Instructions to follow.
Scan the listing for the word "dropdown", and copy out each line where it is found.

↓

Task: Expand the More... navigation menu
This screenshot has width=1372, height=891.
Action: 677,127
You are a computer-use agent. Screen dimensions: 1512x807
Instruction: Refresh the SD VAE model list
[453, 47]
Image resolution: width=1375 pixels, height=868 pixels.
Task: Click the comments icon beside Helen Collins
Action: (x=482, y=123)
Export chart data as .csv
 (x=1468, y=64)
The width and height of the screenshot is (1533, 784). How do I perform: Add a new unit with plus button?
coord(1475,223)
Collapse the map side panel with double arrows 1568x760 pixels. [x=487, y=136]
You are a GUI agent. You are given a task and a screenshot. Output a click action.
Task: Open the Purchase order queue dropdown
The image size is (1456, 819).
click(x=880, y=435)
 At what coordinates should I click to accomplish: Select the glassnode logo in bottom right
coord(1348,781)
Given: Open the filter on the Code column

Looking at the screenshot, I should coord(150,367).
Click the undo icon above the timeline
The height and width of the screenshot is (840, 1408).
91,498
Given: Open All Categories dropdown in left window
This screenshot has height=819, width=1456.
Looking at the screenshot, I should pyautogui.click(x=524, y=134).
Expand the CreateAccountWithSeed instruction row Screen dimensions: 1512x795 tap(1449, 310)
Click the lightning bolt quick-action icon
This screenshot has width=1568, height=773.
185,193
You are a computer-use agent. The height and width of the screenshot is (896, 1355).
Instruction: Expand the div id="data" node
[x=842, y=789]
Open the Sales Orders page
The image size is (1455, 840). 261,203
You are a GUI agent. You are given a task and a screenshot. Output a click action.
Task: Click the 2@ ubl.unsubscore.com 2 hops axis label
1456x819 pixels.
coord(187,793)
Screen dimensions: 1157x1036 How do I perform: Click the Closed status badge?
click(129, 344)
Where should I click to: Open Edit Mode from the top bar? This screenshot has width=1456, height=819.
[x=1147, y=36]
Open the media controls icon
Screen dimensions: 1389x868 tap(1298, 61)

↑

Response area.
Task: Open the Purchase order queue dropdown
Given: Open All Categories dropdown in left window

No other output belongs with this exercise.